Between April and June last year El Geneina experienced ‘intense violence,’ the monitors wrote, accusing the RSF and allies of targeting the ethnic African Masalit tribe in attacks that ‘may amount to war crimes and crimes against humanity.’

The RSF has previously denied the accusations and said any of its soldiers found to be involved would face justice. The RSF did not immediately respond to a request for comment by Reuters.

There is no reason to think that the monitors’ accusations against the RSF are false. The RSF’s promise to punish any soldiers involved in the very murders it denies having had a hand in, suggests recognition by the RSF that the monitors have the goods on its homicidal operatives.

‘The attacks were planned, coordinated, and executed by RSF and their allied Arab militias,’ the sanctions monitors wrote in their annual report to the 15-member Security Council….
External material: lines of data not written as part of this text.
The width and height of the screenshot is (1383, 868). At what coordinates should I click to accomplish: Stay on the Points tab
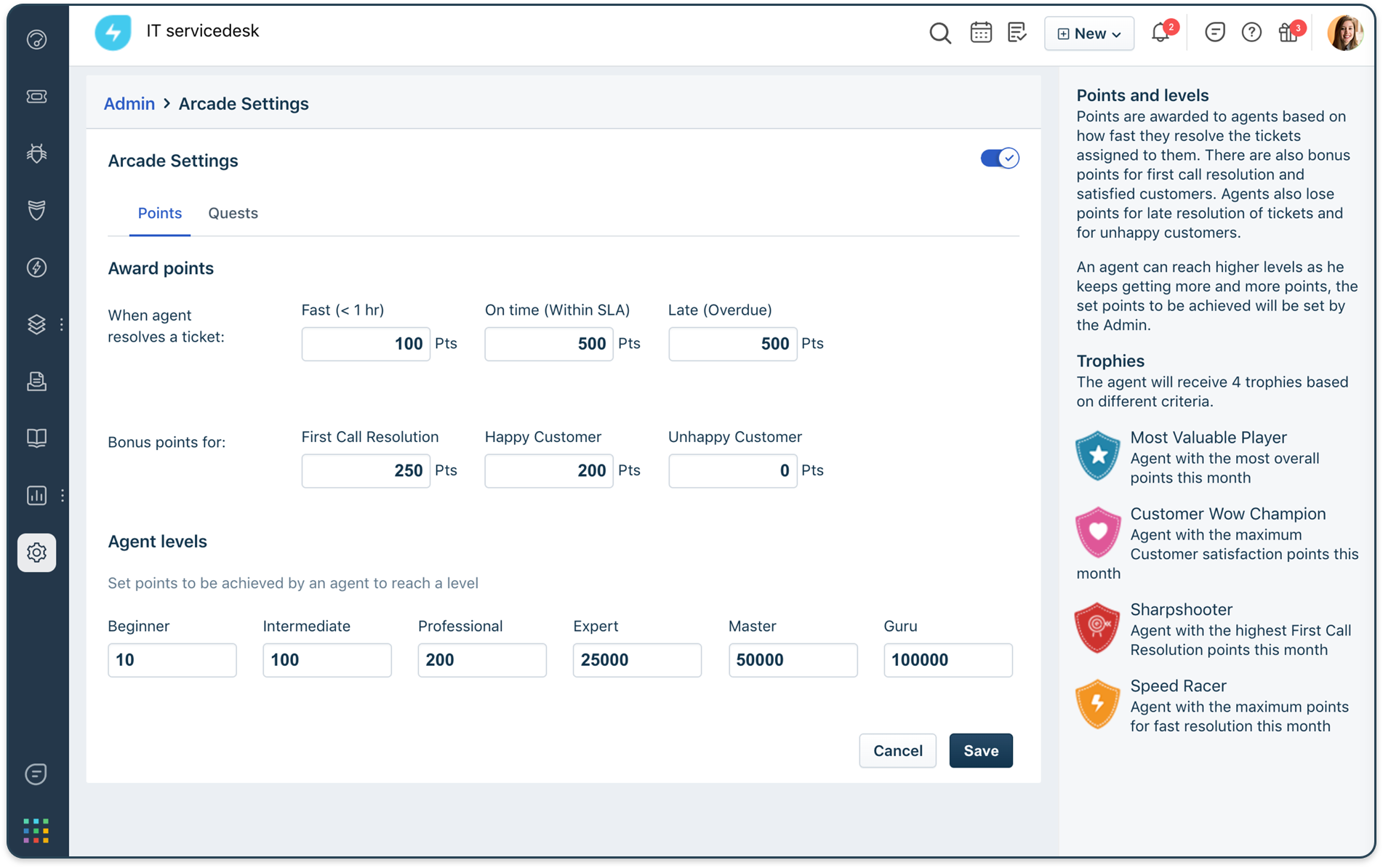point(159,213)
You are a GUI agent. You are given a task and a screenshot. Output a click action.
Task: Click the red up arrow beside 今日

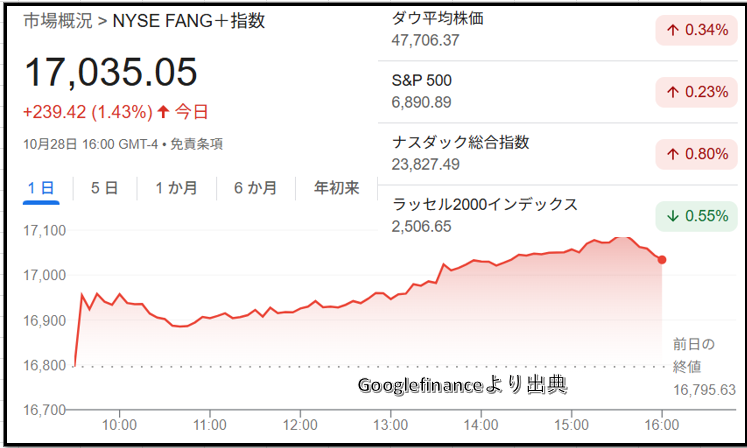164,112
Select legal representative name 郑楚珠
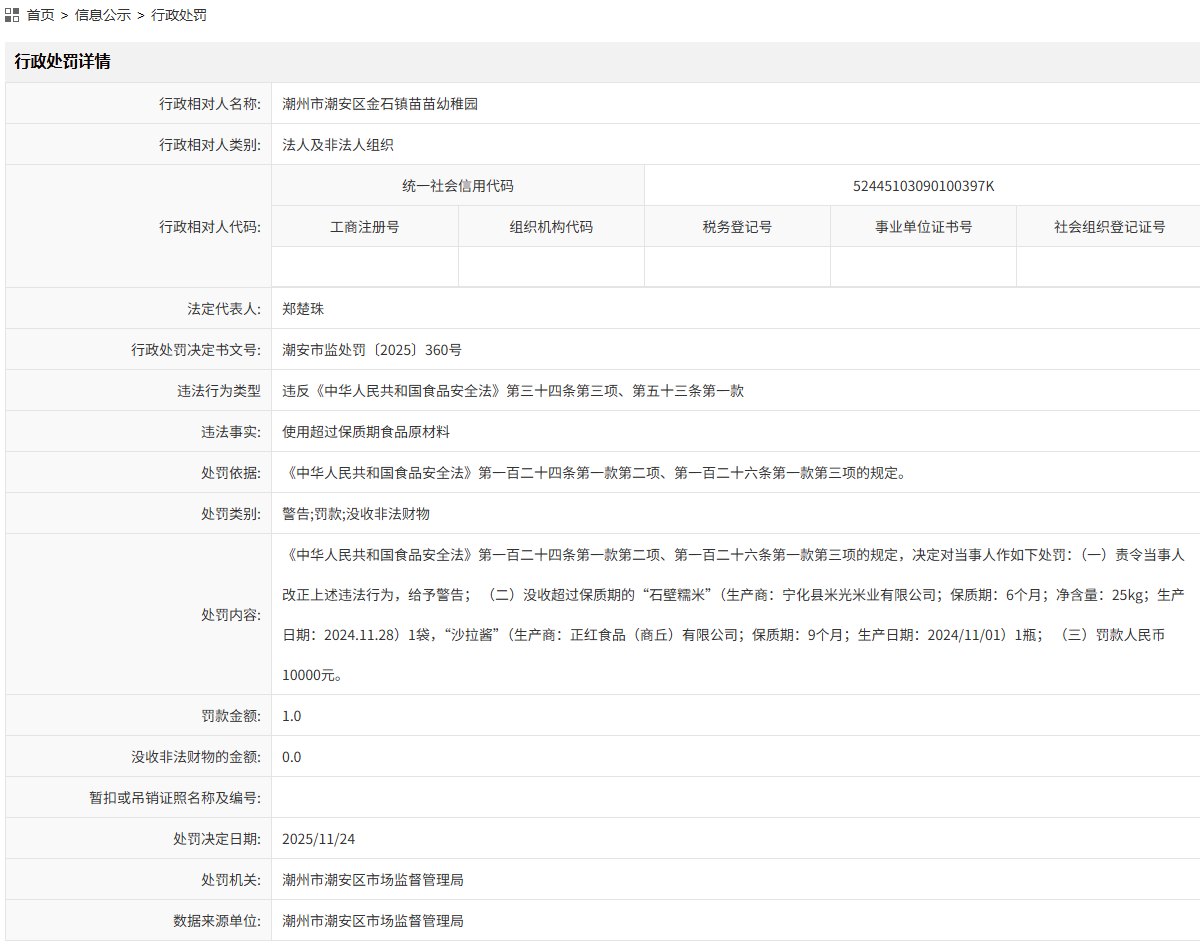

The monitors’ report included similar accounts. They said that between 14-17 June, some 12,000 people fled El Geneina on foot for Adre in Chad. The Masalit were the majority in El Geneina until the attacks forced their mass exodus.

The monitors said:

When reaching RSF checkpoints women and men were separated, harassed, searched, robbed, and physically assaulted. RSF and allied Arab militias indiscriminately shot hundreds of people in the legs to prevent them from fleeing [the Arab robbers].

They were shot so they could not flee from the RSF conscripts who wanted to rob them. Once their property had been taken, the RSF was happy to see the black Africans whom they had wounded hobble off to Chad.

According to the report:

Young men were particularly targeted and interrogated about their ethnicity. If identified as Masalit, many were summarily executed with a shot to the head. Women were physically and sexually assaulted. Indiscriminate shootings also injured and killed women and children.

The Arabs, both in the RSF and in the militias allied to it, were determined to either murder or to drive out of the Sudan all the members of the black African—Masalit—people. There was no fighting; the Masalit were unarmed, and men, women, and even children were summarily executed.

The Masalit had done nothing to earn Arab enmity; it was enough that they were, as black Africans, considered inferior by the Arabs, who wanted to take over their lands in Darfur through a campaign of rapine and murder. And they have succeeded; the exodus continues.

How many more need to be murdered or driven out for the UN to send in peacekeeping troops to prevent the Arabs from succeeding in their attempts to ethnically cleanse Darfur?

Which conflict has caused more deaths in the past year: that in Gaza or that in the Sudan? Which conflict has caused more people to flee to another country—that in Gaza or that in the Sudan? In which conflict do we see both ethnic cleansing and crimes against humanity—that in Gaza or that in the Sudan? Sudan, Sudan, Sudan.

And why is it, then, that we do not see protest marches around the world in defense of the Sudanese blacks, nor hear calls for the Arabs to observe a “ceasefire,” or listen to fiery condemnations of the Arab killers in Sudan by the UN General Assembly or the UN Security Council?

Why is all the outrage reserved for denunciations of the tiny Jewish state, as its people fight their fourth war of survival in 2023-2024, as they had previously been forced to do in 1948, 1967, and 1973?

We know the answers to these questions.